DOCUMENT PASSAGE.
------------------------------------------------------------------------
Awesome, ty for the clarification. I think in light of your reply that it would be a really really bad idea to ever have lvl 1 cells need less than wt 3 to spawn. There are too many newbies that like to fill in the entire cube and it would be a lot of work on scythes to have to chase those down constantly.

And i suppose that if it becomes too much of an issue in the level 2 cells, y'all could easily raise the spawn weight to 3, i cannot imagine it will slow down growth too horribly much.

I love this idea!!


#10

dunno, i think the possibility of 2 noobs filling out the exact same cube whole is insignificant and it'd make the artifacts grow faster than turtle pace lol. (also new players who haven't done 60 have wt 0.1 lol) (and tbh with lsw and wt 3 reap anymore mergers in new/lsw cells are not a prob, one reap and they're away lol unlike msty carpet mergers lol....freeze plz? :stuck_out_tongue: )

and yeah I like ann's idea as well (and a lot less missing stuff as well lol)


#11

it wouldn't have to be 2 newbies tho. As it stands now in lvl 2 cells, if the first player does a normal trace, and the 2nd player decides to be rude and fills in the entire cube, Everything either player traced will be in consensus, which would mean an entire filled in cube will spawn. At least until it gets traced by a third player, or a scythe gets to it. I think it would be an error at this point to take the wt 3 away from level 1 cubes, especially considering how many new players think the whole point is to fill in the whole thing. And you and I both know that if someone traces fast enough, they can circumvent the disenfranchisement/tb threshold. It just seems like if the weight gets lowered enough, that we will be spending all of our time chasing mergers.


#12

I think so far it would be safe to say that while we wouldn't be requiring a certain accuracy for Player 2, we would not be dropping Level 1 spawn weight to 2 either— that would definitely be unwise. If you folks think Level 2 spawn weight going to 3 wouldn't be a problem, though, that's encouraging in case we needed to consider it.


#13

I wouldn't like that lol. (lv2 thingy)


#14

I dont think it'd be a problem. Id rather have higher weight needed to spawn stuff than be unable to play b/c ppl made so many mergers it crashed the game :stuck_out_tongue:


#15

I'd rather RG all the cells than increase spawn wt in lv2 lol or just not do the player 1 adds and player 2 adds all adds lol, some lost points as player 2/3 is not the end of the world. :stuck_out_tongue:


#16

why do you hate the idea so much? as scythes, it wont affect our reaping spawning stuff, and lvl 2 cells tend to get played more so they should still grow at a similar speed, and may even make retros more likely to be awarded in a reasonable time frame.
------------------------------------------------------------------------
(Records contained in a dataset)
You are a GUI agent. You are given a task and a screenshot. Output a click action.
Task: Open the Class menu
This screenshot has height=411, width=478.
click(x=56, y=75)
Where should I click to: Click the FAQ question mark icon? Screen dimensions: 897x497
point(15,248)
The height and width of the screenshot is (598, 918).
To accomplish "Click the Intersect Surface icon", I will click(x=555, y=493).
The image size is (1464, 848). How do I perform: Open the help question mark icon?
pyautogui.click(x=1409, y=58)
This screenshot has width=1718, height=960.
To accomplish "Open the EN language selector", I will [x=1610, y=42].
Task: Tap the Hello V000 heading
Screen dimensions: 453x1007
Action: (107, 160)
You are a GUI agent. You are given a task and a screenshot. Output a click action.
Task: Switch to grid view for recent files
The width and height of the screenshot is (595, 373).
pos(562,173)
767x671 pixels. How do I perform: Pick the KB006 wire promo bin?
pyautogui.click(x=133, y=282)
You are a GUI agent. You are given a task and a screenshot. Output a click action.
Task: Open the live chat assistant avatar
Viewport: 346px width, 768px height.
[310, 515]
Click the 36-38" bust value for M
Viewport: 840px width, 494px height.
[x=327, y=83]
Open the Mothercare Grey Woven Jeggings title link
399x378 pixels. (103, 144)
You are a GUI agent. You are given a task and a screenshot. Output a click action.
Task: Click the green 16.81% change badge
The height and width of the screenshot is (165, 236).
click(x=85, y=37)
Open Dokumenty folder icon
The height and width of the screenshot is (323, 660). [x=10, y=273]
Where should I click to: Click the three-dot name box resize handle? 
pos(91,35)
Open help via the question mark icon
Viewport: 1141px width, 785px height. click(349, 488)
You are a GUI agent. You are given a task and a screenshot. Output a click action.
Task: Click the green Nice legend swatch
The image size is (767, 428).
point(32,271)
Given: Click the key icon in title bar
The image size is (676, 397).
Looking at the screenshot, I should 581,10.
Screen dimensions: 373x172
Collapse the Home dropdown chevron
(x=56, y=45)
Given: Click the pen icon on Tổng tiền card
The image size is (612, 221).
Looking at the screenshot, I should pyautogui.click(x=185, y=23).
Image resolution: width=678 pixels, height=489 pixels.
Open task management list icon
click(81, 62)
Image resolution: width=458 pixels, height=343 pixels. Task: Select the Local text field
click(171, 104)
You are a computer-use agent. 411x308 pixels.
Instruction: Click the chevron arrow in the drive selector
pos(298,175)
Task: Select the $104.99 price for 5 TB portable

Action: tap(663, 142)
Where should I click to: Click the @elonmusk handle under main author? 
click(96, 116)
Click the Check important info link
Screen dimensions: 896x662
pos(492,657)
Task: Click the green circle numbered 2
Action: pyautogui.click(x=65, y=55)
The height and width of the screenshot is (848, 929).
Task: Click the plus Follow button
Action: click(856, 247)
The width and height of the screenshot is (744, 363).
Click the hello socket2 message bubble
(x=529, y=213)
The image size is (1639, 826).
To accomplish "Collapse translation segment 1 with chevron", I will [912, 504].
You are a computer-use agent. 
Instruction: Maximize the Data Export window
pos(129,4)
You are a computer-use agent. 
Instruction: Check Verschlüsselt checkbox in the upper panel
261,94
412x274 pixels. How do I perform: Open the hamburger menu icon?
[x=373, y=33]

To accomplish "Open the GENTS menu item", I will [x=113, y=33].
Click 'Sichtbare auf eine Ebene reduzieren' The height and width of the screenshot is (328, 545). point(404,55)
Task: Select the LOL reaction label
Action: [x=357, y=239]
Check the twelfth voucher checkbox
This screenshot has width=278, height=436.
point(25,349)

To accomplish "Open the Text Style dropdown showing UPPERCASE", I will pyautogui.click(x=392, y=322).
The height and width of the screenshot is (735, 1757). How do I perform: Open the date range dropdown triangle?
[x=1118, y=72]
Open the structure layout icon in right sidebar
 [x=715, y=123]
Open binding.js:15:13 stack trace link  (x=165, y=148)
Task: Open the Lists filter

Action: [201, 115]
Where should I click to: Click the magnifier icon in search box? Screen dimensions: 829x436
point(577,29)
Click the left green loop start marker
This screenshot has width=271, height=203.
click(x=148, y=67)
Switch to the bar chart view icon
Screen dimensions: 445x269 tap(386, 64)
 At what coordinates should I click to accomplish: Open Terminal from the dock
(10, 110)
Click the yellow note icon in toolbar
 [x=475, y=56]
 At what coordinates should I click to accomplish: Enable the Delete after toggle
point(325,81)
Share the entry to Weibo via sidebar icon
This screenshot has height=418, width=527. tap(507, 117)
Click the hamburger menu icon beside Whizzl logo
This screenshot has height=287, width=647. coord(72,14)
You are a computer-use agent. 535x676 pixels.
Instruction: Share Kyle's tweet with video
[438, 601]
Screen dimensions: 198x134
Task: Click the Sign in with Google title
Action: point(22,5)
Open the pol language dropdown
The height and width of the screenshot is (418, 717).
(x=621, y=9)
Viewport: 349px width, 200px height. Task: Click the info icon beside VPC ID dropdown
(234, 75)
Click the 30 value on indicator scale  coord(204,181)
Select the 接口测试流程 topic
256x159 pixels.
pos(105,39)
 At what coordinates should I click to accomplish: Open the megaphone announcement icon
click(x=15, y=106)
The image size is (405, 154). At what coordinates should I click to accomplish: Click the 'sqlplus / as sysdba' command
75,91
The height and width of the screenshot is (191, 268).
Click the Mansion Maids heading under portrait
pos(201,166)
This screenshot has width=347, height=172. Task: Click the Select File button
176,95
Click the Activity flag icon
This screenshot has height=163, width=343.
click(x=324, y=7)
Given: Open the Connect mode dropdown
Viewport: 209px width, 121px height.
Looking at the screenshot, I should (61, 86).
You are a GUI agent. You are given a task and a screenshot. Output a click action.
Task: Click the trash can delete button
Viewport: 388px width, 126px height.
------------------------------------------------------------------------
PARTS OF THE EXERCISE.
1) List every post number that appears as a header in the forum thread about spawn weight.
2) According to the forum thread about spawn weight, what weight do new players who haven't done 60 have?
3) Carry on the forum thread about spawn weight from the point where it stops.

RESPONSE LIST.
1) #10, #11, #12, #13, #14, #15, #16

2) They have a weight of 0.1.

3)
#17

What if to combat the inevitable slowness in cell growth/completion in lv2 if spawn wt is increased to wt 3 the wt cap in lv2s is lowered to 3 from 4? +1 player to spawn -1 player overall, and imo player 4 is not required anyways, it spawns at wt 3 4th not required lol, scythes can fix the errors 4th almost never does, if required.


#18

i am also not sure increasing the weight in lvl 2 is a good solution. Lowering the weight cap in both lvls could work for getting the cells finished faster but not if you need wt 3 to spawn because i think you would get too few available cubes. Also i am not sure if that could be a problem for people with wt 0,1 who is playing a lot of the time in wt 3 cubes if i have observed correctly. but like it is now the fourth player are not really adding lot of extra accuracy and can sometimes add mergers after the first scythe have cheeked the cube.
For me getting lower points for some cubes because of bad tb is not really that important but can see it beeing a big issue for new players


#19

0.1 wt ppl are not bound to wt cap, only completed cubes (admin/ 2/2 voted), it's why they can play wt 4 cubes as well as admin wted ones. :slight_smile:


#20

Im not advocating for raising the spawn weight currently, i just think it is a viable option if runaway mergers become an issue with the new system.

I think my concern with lowering weight cap to 3 would be cell availability. We seem to struggle with that at times currently, i would imagine lowering the cap would make that issue worse.